*** Opening of Information provided ***
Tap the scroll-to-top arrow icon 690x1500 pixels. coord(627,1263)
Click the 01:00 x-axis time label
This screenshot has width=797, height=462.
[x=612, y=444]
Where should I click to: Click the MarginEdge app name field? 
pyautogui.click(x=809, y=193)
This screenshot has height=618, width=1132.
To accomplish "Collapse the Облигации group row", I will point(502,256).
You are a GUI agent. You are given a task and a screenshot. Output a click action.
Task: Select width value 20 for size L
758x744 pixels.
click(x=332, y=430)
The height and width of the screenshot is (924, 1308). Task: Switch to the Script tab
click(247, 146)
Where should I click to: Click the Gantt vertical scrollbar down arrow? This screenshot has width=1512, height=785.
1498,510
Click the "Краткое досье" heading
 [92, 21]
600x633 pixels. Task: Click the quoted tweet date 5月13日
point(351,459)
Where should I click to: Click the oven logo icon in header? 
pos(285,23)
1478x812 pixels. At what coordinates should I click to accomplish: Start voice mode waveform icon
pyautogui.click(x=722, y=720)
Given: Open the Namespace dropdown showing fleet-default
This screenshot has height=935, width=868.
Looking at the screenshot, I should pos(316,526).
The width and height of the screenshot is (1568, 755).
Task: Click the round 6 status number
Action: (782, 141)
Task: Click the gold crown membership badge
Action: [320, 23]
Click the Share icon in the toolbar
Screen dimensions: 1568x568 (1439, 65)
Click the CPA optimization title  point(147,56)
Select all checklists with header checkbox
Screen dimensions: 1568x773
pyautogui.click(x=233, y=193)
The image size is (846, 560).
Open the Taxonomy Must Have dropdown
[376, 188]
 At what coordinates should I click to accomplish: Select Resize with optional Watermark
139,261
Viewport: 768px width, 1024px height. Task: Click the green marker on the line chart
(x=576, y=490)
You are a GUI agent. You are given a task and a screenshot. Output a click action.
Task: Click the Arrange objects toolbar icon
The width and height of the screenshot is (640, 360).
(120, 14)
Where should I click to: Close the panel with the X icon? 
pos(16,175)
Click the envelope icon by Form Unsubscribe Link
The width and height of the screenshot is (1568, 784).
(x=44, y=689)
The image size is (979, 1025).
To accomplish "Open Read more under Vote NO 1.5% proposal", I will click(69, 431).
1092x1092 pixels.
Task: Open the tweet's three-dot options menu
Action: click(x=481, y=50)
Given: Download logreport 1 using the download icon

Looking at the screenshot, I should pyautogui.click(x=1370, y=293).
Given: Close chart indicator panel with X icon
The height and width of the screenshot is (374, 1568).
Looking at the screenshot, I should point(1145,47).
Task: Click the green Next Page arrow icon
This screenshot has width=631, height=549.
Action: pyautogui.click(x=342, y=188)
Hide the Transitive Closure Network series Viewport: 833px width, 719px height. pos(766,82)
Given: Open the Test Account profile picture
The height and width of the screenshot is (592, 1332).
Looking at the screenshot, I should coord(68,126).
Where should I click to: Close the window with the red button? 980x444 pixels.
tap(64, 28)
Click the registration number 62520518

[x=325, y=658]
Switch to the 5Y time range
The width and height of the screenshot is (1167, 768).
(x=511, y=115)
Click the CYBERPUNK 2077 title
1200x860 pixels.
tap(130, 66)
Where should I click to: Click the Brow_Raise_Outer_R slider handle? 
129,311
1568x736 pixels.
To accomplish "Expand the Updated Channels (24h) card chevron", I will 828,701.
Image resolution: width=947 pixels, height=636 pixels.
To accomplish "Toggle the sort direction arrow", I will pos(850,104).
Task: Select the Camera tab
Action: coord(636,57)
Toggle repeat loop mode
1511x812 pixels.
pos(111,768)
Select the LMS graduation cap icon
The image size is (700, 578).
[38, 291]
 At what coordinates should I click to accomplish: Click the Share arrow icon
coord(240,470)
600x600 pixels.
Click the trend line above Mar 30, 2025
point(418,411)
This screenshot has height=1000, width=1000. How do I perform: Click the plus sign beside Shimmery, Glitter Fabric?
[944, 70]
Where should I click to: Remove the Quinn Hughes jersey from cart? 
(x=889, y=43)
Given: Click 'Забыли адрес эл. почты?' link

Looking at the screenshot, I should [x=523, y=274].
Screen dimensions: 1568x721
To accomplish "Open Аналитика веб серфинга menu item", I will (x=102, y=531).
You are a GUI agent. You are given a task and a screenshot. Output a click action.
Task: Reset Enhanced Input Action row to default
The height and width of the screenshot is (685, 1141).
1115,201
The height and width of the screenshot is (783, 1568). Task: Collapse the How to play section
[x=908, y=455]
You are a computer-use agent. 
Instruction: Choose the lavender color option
*** Close of Information provided ***
:: What this task involves ::
Type out the whole of the data again, exactly as shown.

:: Exercise solution ::
Tap the scroll-to-top arrow icon 690x1500 pixels. coord(627,1263)
Click the 01:00 x-axis time label
This screenshot has width=797, height=462.
[x=612, y=444]
Where should I click to: Click the MarginEdge app name field? 
pyautogui.click(x=809, y=193)
This screenshot has height=618, width=1132.
To accomplish "Collapse the Облигации group row", I will point(502,256).
You are a GUI agent. You are given a task and a screenshot. Output a click action.
Task: Select width value 20 for size L
758x744 pixels.
click(x=332, y=430)
The height and width of the screenshot is (924, 1308). Task: Switch to the Script tab
click(247, 146)
Where should I click to: Click the Gantt vertical scrollbar down arrow? This screenshot has width=1512, height=785.
1498,510
Click the "Краткое досье" heading
 [92, 21]
600x633 pixels. Task: Click the quoted tweet date 5月13日
point(351,459)
Where should I click to: Click the oven logo icon in header? 
pos(285,23)
1478x812 pixels. At what coordinates should I click to accomplish: Start voice mode waveform icon
pyautogui.click(x=722, y=720)
Given: Open the Namespace dropdown showing fleet-default
This screenshot has height=935, width=868.
Looking at the screenshot, I should pos(316,526).
The width and height of the screenshot is (1568, 755).
Task: Click the round 6 status number
Action: (782, 141)
Task: Click the gold crown membership badge
Action: [320, 23]
Click the Share icon in the toolbar
Screen dimensions: 1568x568 (1439, 65)
Click the CPA optimization title  point(147,56)
Select all checklists with header checkbox
Screen dimensions: 1568x773
pyautogui.click(x=233, y=193)
The image size is (846, 560).
Open the Taxonomy Must Have dropdown
[376, 188]
 At what coordinates should I click to accomplish: Select Resize with optional Watermark
139,261
Viewport: 768px width, 1024px height. Task: Click the green marker on the line chart
(x=576, y=490)
You are a GUI agent. You are given a task and a screenshot. Output a click action.
Task: Click the Arrange objects toolbar icon
The width and height of the screenshot is (640, 360).
(120, 14)
Where should I click to: Close the panel with the X icon? 
pos(16,175)
Click the envelope icon by Form Unsubscribe Link
The width and height of the screenshot is (1568, 784).
(x=44, y=689)
The image size is (979, 1025).
To accomplish "Open Read more under Vote NO 1.5% proposal", I will click(69, 431).
1092x1092 pixels.
Task: Open the tweet's three-dot options menu
Action: click(x=481, y=50)
Given: Download logreport 1 using the download icon

Looking at the screenshot, I should pyautogui.click(x=1370, y=293).
Given: Close chart indicator panel with X icon
The height and width of the screenshot is (374, 1568).
Looking at the screenshot, I should point(1145,47).
Task: Click the green Next Page arrow icon
This screenshot has width=631, height=549.
Action: pyautogui.click(x=342, y=188)
Hide the Transitive Closure Network series Viewport: 833px width, 719px height. pos(766,82)
Given: Open the Test Account profile picture
The height and width of the screenshot is (592, 1332).
Looking at the screenshot, I should coord(68,126).
Where should I click to: Close the window with the red button? 980x444 pixels.
tap(64, 28)
Click the registration number 62520518

[x=325, y=658]
Switch to the 5Y time range
The width and height of the screenshot is (1167, 768).
(x=511, y=115)
Click the CYBERPUNK 2077 title
1200x860 pixels.
tap(130, 66)
Where should I click to: Click the Brow_Raise_Outer_R slider handle? 
129,311
1568x736 pixels.
To accomplish "Expand the Updated Channels (24h) card chevron", I will 828,701.
Image resolution: width=947 pixels, height=636 pixels.
To accomplish "Toggle the sort direction arrow", I will pos(850,104).
Task: Select the Camera tab
Action: coord(636,57)
Toggle repeat loop mode
1511x812 pixels.
pos(111,768)
Select the LMS graduation cap icon
The image size is (700, 578).
[38, 291]
 At what coordinates should I click to accomplish: Click the Share arrow icon
coord(240,470)
600x600 pixels.
Click the trend line above Mar 30, 2025
point(418,411)
This screenshot has height=1000, width=1000. How do I perform: Click the plus sign beside Shimmery, Glitter Fabric?
[944, 70]
Where should I click to: Remove the Quinn Hughes jersey from cart? 
(x=889, y=43)
Given: Click 'Забыли адрес эл. почты?' link

Looking at the screenshot, I should [x=523, y=274].
Screen dimensions: 1568x721
To accomplish "Open Аналитика веб серфинга menu item", I will (x=102, y=531).
You are a GUI agent. You are given a task and a screenshot. Output a click action.
Task: Reset Enhanced Input Action row to default
The height and width of the screenshot is (685, 1141).
1115,201
The height and width of the screenshot is (783, 1568). Task: Collapse the How to play section
[x=908, y=455]
You are a computer-use agent. 
Instruction: Choose the lavender color option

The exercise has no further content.